Memer, a teenaged girl, lives in a house in a conquered city, once the greatest house there, now fallen on hard times, like all the city has, under the occupation of a conquering army from the deserts to the east. Previously a place of great learning, the occupiers have banned books and reading, and every bit of native culture they are aware of. In their own culture, though, storytelling is revered, and the arrival of the famed poet Orrec and his wife Gry (from the first book) launches a turning point for the city that Memer is soon at the center of. Memer has been secretly taught to read and love books by the master of her house, the former leader of the city, now nearly forgotten.

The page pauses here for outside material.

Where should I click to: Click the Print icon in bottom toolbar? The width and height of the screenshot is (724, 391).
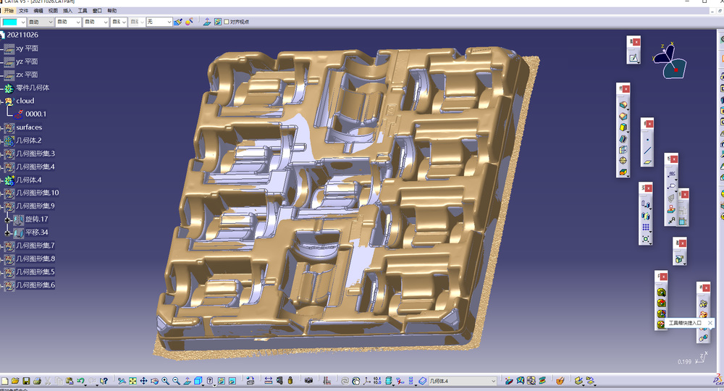pos(37,381)
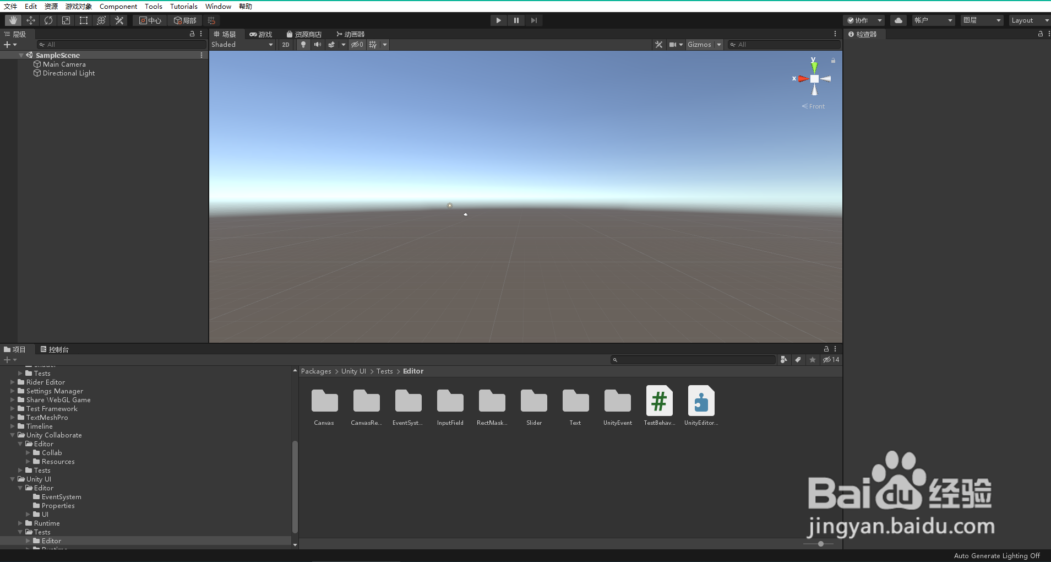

Befriended by Orrec and Gry, Memer watches the city gradually awaken to a rebellion against their occupiers, and also the awakening of ancient powers centered in the books hidden in her own house.
One subtext in the first book, “Gifts,” that I forgot to mention was that of Orrec’s love of stories, and how his mother taught him to read, a rare skill in his original home. Now he’s become a celebrated poet and storyteller, travelling the entire Western Shore, writing and researching old legends and tales. The importance of reading and learning continues in this book, with even deeper meaning. And there is magic as well, hidden magic waiting to spring forth when the city needs it most. And Memer is right in the center of that, as well.
Beautifully written, wonderful characters, a plot that kept me guessing much of the time, as the city in it balanced on the edge of disaster. Despite the fantasy setting, there is so much here about people that rings true, one can learn much from it. As in all the best fantasies. Highly recommended!